Content starts

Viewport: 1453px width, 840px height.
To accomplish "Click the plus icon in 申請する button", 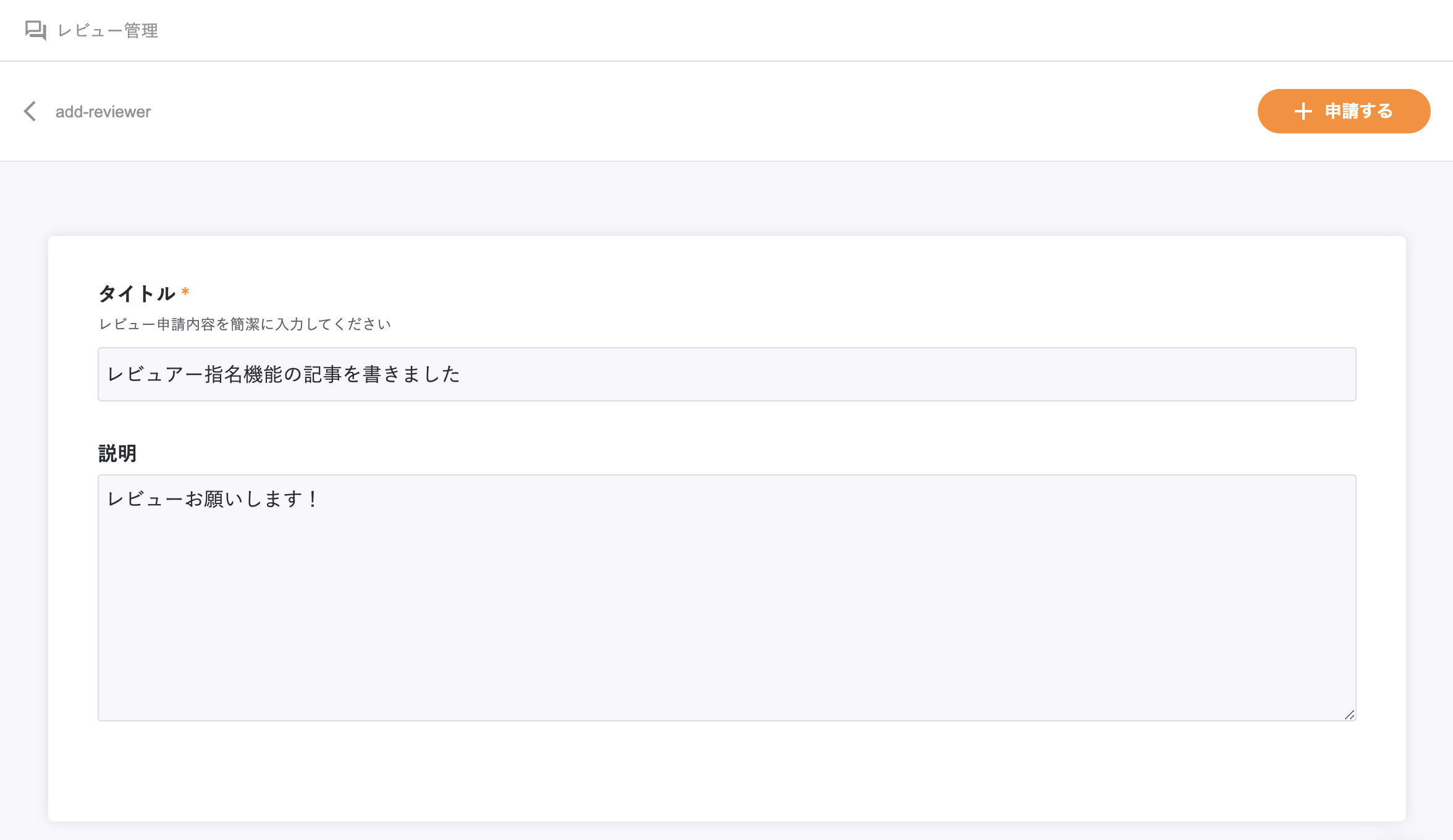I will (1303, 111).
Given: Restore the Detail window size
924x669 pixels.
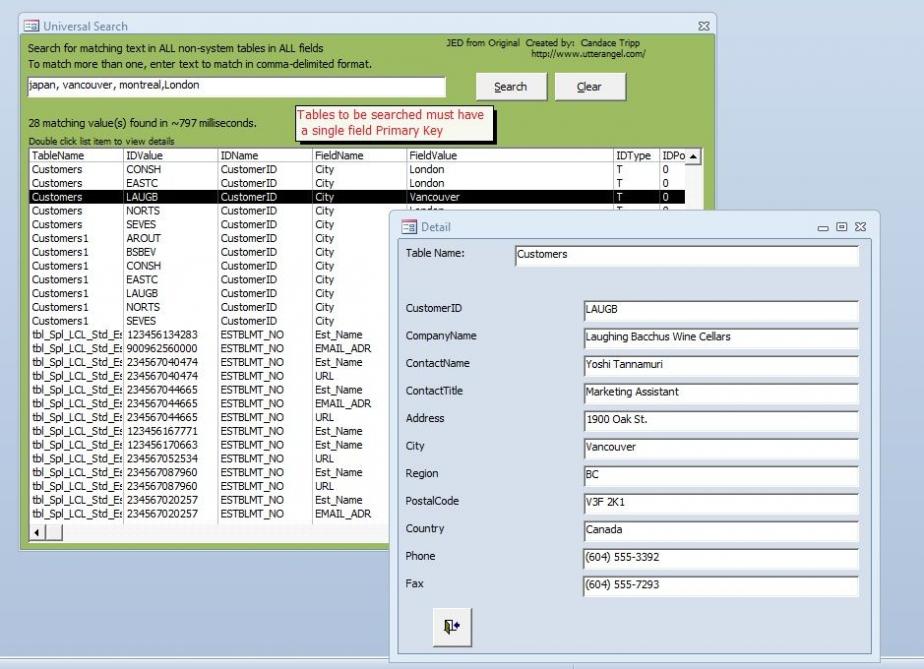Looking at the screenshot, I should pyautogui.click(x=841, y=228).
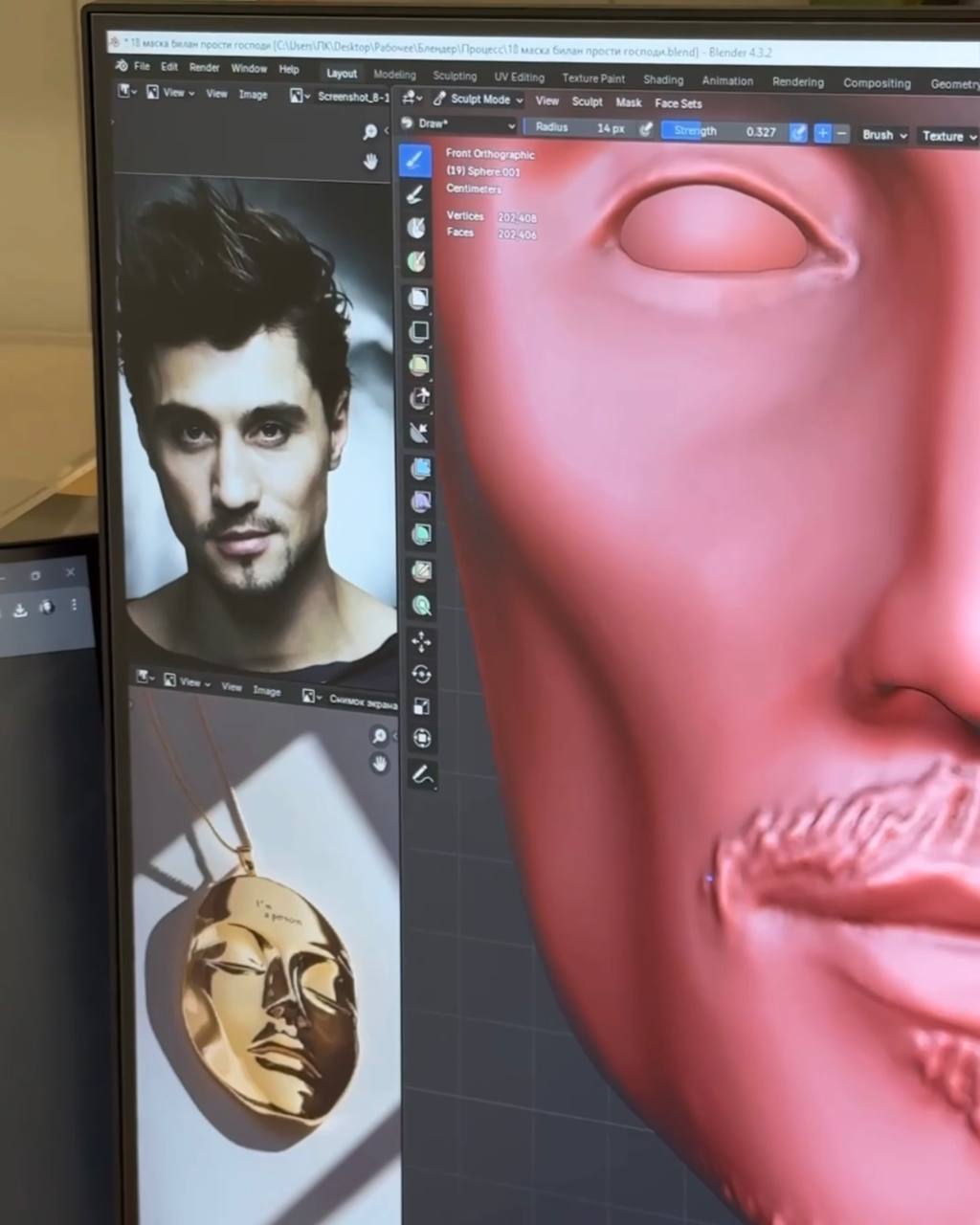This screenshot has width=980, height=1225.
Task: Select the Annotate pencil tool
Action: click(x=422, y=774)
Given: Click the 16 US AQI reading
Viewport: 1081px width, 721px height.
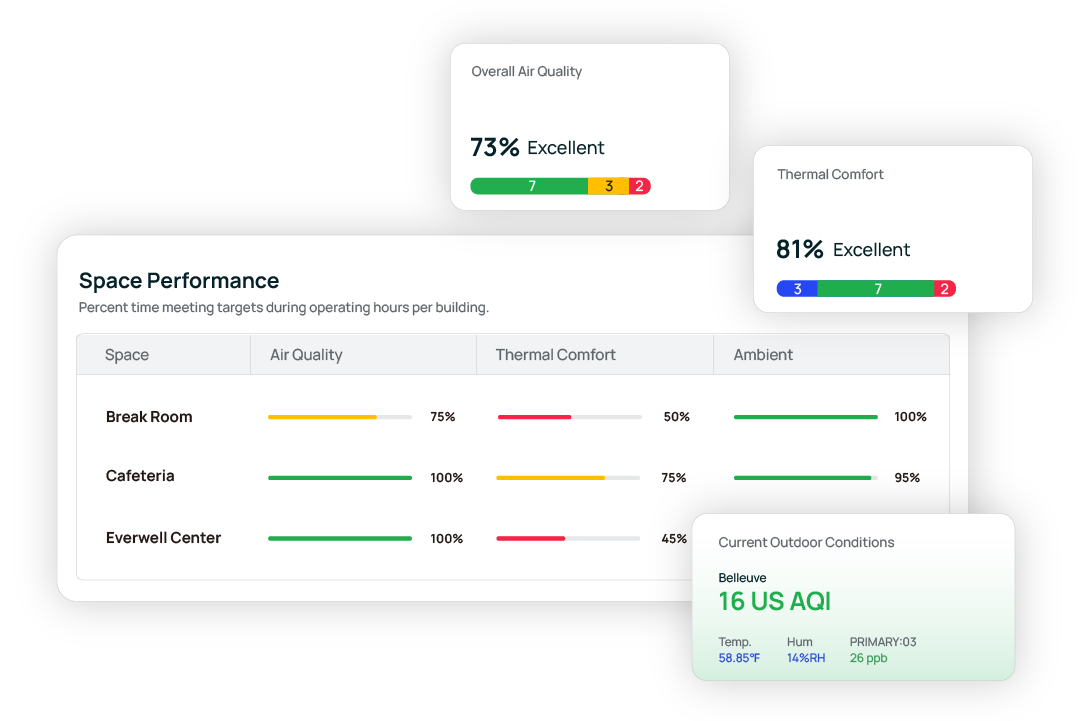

Content ends

**Your task**
Set the lines down exactly as they stand, from the one containing "Given: Restore the Detail window size" through the end of the listing, omitting every picture.

**Answer to this task**
Given: Restore the Detail window size
924x669 pixels.
Looking at the screenshot, I should pyautogui.click(x=841, y=228).
This screenshot has width=980, height=1225.
Task: Select the Annotate pencil tool
Action: click(x=422, y=774)
Given: Click the 16 US AQI reading
Viewport: 1081px width, 721px height.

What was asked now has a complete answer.